Text Mining of The Complete Works of Jane Austen

Text mining refers to extraction of meaningful information from qualitative and unstructured text data. In this document we will perform text mining on The Complete Works of Jane Austen. We can take this file from Project Gutenberg.

For the task, we will use these packages in R – tm, SnowballC, slam, wordcloud, reshape2, ggplot2. So, first let us install and load these packages.

library(tm)
library(SnowballC) 
library(slam) 
library(wordcloud)
library(reshape2) 
library(ggplot2)

Now, we will extract the text from the .txt file and read it into R.

jane_text = "C:/Users/Sunaksham/Documents/pg31100.txt"
if (!file.exists(jane_text)) { download.file("http://www.gutenberg.org/cache/epub/31100/pg31100.txt", destfile = jane_text) }
austenjane = readLines(jane_text)
length(austenjane)
## [1] 80476

This data has 80476 lines. We shall check the few lines at the top and bottom of the data.

head(austenjane)
## [1] ""                                                                  
## [2] "Project Gutenberg's The Complete Works of Jane Austen, by Jane Austen"
## [3] ""                                                                     
## [4] "This eBook is for the use of anyone anywhere at no cost and with"     
## [5] "almost no restrictions whatsoever.  You may copy it, give it away or" 
## [6] "re-use it under the terms of the Project Gutenberg License included"
tail(austenjane)
## [1] ""                                                                  
## [2] "This Web site includes information about Project Gutenberg-tm,"    
## [3] "including how to make donations to the Project Gutenberg Literary" 
## [4] "Archive Foundation, how to help produce our new eBooks, and how to"
## [5] "subscribe to our email newsletter to hear about new eBooks."       
## [6] ""

We can see a lot of header and footer text and shall get rid of it.
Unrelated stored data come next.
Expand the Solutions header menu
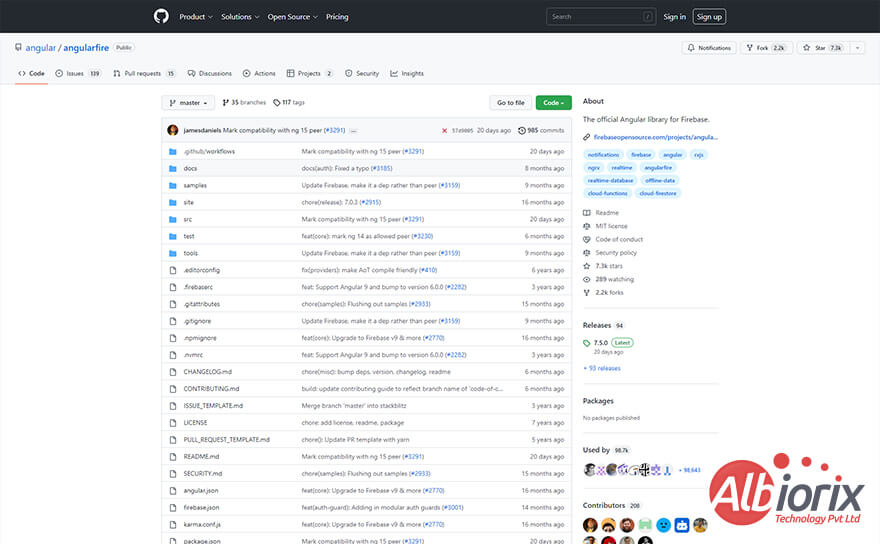The height and width of the screenshot is (544, 880). tap(240, 17)
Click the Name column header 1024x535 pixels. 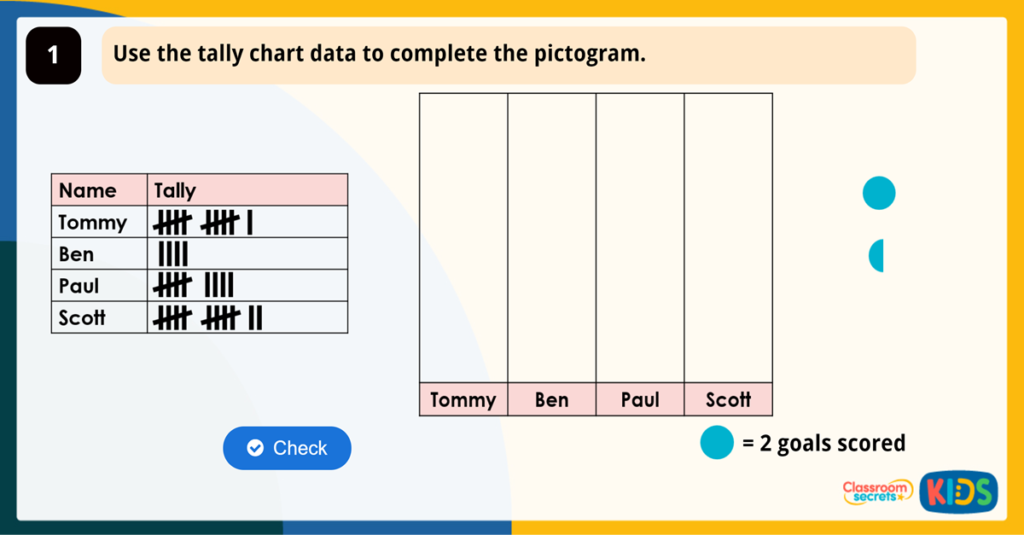click(x=88, y=190)
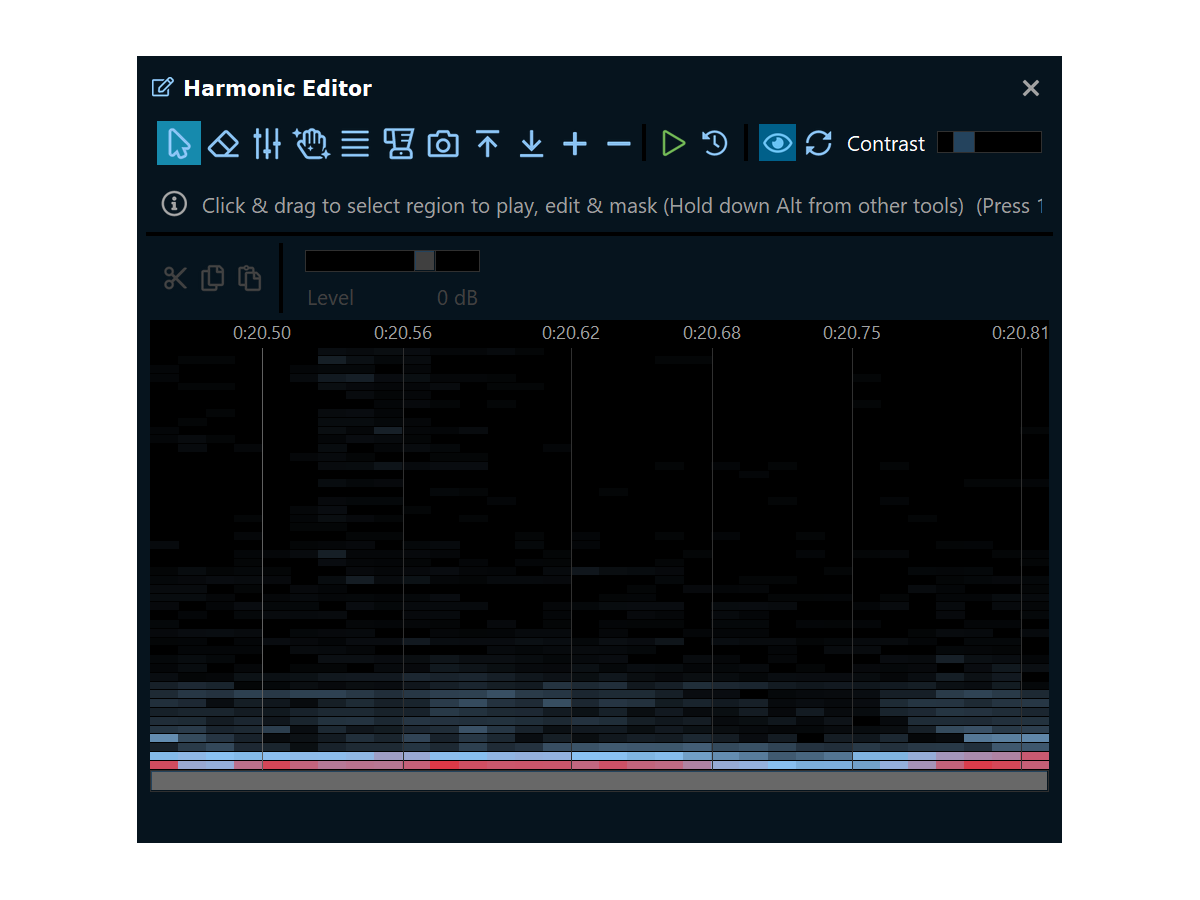The height and width of the screenshot is (900, 1200).
Task: Open the vertical sliders mixer tool
Action: pyautogui.click(x=267, y=143)
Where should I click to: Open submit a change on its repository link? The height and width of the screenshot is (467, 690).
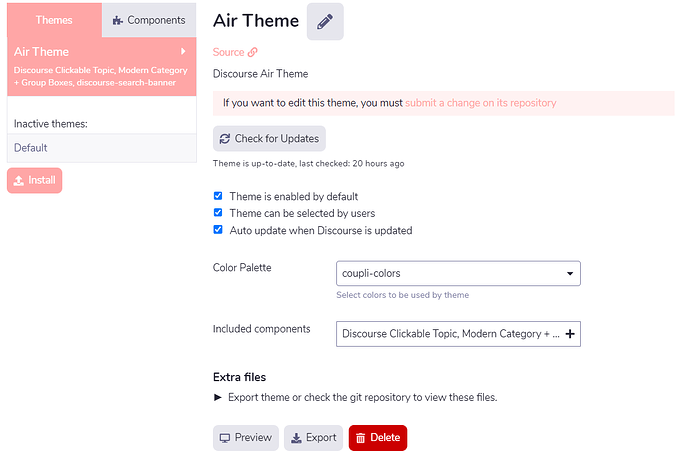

After checking that how many lines are occupied by metadata, we remove those lines.

austenjane[(1:50)]
##  [1] ""                                                                   
##  [2] "Project Gutenberg's The Complete Works of Jane Austen, by Jane Austen" 
##  [3] ""                                                                      
##  [4] "This eBook is for the use of anyone anywhere at no cost and with"      
##  [5] "almost no restrictions whatsoever.  You may copy it, give it away or"  
##  [6] "re-use it under the terms of the Project Gutenberg License included"   
##  [7] "with this eBook or online at www.gutenberg.org"                        
##  [8] ""                                                                      
##  [9] ""                                                                      
## [10] "Title: The Complete Project Gutenberg Works of Jane Austen"            
## [11] ""                                                                      
## [12] "Author: Jane Austen"                                                   
## [13] ""                                                                      
## [14] "Editor: David Widger"                                                  
## [15] ""                                                                      
## [16] "Release Date: January 25, 2010 [EBook #31100]"                         
## [17] ""                                                                      
## [18] "Language: English"                                                     
## [19] ""                                                                      
## [20] ""                                                                      
## [21] "*** START OF THIS PROJECT GUTENBERG EBOOK THE WORKS OF JANE AUSTEN ***"
## [22] ""                                                                      
## [23] ""                                                                      
## [24] ""                                                                      
## [25] ""                                                                      
## [26] "Produced by many Project Gutenberg volunteers."                        
## [27] ""                                                                      
## [28] ""                                                                      
## [29] ""                                                                      
## [30] ""                                                                      
## [31] ""                                                                      
## [32] ""                                                                      
## [33] ""                                                                      
## [34] "THE WORKS OF JANE AUSTEN"                                              
## [35] ""                                                                      
## [36] ""                                                                      
## [37] ""                                                                      
## [38] "Edited by David Widger"                                                
## [39] ""                                                                      
## [40] "Project Gutenberg Editions"                                            
## [41] ""                                                                      
## [42] ""                                                                      
## [43] ""                                                                      
## [44] "             DEDICATION"                                               
## [45] ""                                                                      
## [46] "     This Jane Austen collection"                                      
## [47] "         is dedicated to"                                              
## [48] "     Alice Goodson [Hart] Woodby"                                      
## [49] ""                                                                      
## [50] ""
austenjane[(80310:80383)]
##  [1] "1.F.1.  Project Gutenberg volunteers and employees expend considerable"  
##  [2] "effort to identify, do copyright research on, transcribe and proofread"  
##  [3] "public domain works in creating the Project Gutenberg-tm"                
##  [4] "collection.  Despite these efforts, Project Gutenberg-tm electronic"     
##  [5] "works, and the medium on which they may be stored, may contain"          
##  [6] "\"Defects,\" such as, but not limited to, incomplete, inaccurate or"     
##  [7] "corrupt data, transcription errors, a copyright or other intellectual"   
##  [8] "property infringement, a defective or damaged disk or other medium, a"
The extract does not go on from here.